Assigned task: For this exercise, reproduce the entries below exactly, but only from the line containing "Screen dimensions: 1136x594" through the line containing "Task: Select the row 4 header", both included.

□ □ □

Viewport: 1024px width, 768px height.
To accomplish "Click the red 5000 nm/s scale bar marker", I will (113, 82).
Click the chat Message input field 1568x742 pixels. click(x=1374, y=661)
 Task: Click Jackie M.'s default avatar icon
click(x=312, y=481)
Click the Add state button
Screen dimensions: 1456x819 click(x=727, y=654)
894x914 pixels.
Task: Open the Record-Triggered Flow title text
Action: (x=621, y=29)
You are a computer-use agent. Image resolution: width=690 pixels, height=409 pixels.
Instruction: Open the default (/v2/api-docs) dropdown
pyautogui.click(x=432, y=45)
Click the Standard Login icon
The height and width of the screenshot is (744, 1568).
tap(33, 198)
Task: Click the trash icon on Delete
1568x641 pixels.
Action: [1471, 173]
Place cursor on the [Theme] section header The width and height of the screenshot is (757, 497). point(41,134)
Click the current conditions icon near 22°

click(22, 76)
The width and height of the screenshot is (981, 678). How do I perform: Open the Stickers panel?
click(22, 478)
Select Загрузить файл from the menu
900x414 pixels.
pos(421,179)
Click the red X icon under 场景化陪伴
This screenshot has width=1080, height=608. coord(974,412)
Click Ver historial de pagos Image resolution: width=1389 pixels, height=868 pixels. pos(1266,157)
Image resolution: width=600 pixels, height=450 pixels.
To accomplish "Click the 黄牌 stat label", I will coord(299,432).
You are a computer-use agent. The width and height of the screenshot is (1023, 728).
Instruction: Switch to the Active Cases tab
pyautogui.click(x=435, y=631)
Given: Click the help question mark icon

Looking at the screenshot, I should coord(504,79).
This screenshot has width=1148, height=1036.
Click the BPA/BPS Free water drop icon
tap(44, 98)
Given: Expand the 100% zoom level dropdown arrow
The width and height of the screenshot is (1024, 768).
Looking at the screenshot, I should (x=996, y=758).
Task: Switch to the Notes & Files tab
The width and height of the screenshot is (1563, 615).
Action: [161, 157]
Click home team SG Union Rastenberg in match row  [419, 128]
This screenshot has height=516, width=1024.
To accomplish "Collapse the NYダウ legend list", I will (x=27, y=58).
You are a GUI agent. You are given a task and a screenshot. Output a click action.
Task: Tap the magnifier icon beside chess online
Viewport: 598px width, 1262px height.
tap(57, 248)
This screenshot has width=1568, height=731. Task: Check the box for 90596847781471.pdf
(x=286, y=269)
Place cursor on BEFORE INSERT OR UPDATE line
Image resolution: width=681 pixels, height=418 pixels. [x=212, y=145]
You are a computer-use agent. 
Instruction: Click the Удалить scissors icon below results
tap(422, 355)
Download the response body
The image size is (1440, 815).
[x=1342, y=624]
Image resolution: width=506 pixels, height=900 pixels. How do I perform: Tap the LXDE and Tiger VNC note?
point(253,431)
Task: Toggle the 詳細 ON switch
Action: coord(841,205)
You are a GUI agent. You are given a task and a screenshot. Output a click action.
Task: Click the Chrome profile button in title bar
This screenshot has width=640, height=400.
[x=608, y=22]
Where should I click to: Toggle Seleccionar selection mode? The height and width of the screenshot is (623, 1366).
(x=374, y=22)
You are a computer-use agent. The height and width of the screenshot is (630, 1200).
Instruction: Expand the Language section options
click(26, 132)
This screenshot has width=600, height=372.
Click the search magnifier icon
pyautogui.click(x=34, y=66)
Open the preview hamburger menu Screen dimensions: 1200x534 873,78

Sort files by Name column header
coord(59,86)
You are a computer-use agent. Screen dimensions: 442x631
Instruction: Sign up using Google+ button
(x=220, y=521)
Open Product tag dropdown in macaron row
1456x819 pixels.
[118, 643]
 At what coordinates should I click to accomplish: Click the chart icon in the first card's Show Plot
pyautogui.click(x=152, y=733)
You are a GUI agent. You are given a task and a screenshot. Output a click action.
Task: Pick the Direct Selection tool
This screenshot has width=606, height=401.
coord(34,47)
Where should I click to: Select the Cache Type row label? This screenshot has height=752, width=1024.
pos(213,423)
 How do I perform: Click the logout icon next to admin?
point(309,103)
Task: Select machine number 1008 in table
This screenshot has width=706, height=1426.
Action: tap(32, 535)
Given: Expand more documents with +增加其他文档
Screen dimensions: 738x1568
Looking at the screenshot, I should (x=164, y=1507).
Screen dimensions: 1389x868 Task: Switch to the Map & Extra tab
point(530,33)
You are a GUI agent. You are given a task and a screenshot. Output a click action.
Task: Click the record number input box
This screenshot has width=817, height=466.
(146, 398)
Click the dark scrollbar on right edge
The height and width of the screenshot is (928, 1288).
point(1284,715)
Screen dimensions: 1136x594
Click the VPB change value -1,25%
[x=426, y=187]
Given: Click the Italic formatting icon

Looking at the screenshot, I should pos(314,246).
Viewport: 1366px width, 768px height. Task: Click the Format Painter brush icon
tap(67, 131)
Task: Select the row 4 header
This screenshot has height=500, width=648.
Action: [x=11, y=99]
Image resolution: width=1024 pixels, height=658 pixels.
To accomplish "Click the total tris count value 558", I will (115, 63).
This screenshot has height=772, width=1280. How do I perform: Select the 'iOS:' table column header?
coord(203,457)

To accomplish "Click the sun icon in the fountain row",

□ □ □

Reply:
Screen dimensions: 1136x594
Click the VPB change value -1,25%
[x=426, y=187]
Given: Click the Italic formatting icon

Looking at the screenshot, I should pos(314,246).
Viewport: 1366px width, 768px height. Task: Click the Format Painter brush icon
tap(67, 131)
Task: Select the row 4 header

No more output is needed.